The project, currently (2012) is being implemented in several Neapolitan schools who share the methodological, educational and technological approach of the Bottega that, now is a non-profit Association (ONLUS) (Figure 1).

Figure 1.

The Bottega map

978-1-4666-2122-0.ch009.f01

The project aimed to contribute to significantly to knowledge transformation, trying to make the process of teaching/learning more exciting, more engaging and more responsive to the demands of the knowledge economy in Europe.

Specific aims are the following:

  • Transform the role of the teacher,

  • Allow new organizations of the school environment,

  • Make it more familiar to children, digital natives, the school, with its content and tools,

  • Promote communication,

  • Promote learning rather than teaching

Tools that have been used:

  • Brainstorming

  • Different learning styles and multiple intelligences

  • Concept maps

  • Cooperative learning

  • Use of ICT and digital culture

  • Search the Internet

  • Production of multimedia

Resources that have been exploited:

  • Coordinator: The task of coordination, relations with teachers, schools and other educational and pedagogical agencies; manages the educational aspect of the website www.bottegacd.it,

  • External Experts: Occasionally collaborate on specific issues,

  • Teachers: Care about teaching activities of their classes, experimenting with an interdisciplinary education based on projects, and not a sectorial one divided into individual disciplines.

Key Terms in this Chapter

Multiple Intelligences: Human beings are not provided of a specific general degree of intelligence, but exist different relatively independent types of intelligence between them, logical-mathematical, kinesthetic, linguistic, spatial, musical, interpersonal, intrapersonal, naturalistic, existential.

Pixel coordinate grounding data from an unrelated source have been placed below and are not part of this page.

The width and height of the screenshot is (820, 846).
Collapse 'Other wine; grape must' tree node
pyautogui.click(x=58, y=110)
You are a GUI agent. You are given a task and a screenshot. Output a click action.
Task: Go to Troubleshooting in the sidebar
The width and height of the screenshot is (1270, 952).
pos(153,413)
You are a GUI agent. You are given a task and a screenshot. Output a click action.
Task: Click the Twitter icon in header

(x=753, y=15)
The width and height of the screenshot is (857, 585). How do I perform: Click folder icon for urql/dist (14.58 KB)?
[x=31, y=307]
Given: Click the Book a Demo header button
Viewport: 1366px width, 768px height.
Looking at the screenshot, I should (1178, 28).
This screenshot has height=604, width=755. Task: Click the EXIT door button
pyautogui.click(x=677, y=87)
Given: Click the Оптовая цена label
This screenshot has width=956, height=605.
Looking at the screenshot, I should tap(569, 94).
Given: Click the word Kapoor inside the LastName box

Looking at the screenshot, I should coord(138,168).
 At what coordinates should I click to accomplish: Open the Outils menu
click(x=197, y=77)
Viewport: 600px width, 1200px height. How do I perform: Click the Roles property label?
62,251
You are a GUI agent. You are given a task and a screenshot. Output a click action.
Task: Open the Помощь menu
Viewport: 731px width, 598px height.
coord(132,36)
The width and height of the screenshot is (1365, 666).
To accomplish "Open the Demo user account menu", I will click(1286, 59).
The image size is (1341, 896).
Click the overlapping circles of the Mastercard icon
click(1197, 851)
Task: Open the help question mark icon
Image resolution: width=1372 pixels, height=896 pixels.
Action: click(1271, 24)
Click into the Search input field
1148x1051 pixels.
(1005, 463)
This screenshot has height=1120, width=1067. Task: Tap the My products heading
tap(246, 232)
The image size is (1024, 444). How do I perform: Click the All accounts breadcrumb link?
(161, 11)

Information and Communication Technology: Made from the set of technologies and methods for receiving, processing and transmission of audio-visual signals, and more generally, of the information.

Internet: A public universal computer network, which became the most popular means of communication between human beings and advertising channel and promotional in ICT.

Media Education: Activities taking place in education to teach the use of means of mass communication (video production, use of multimedia, digital newspapers, etc.).

Interdisciplinarity: Exceeding the conception of school knowledge, strictly divided into disciplines. the object of study is no longer a disciplinary subject, but a real problem that is observed from different points of view.

Cooperative Learning: A methodology that, through a more deepening work, uses the collaboration between students in small groups, relying on the emotional involvement to achieve the goal of knowledge, as opposed to a transmissive conception (frontal lesson) to obtain it.

Concept Maps: A graphical tool to represent information and knowledge.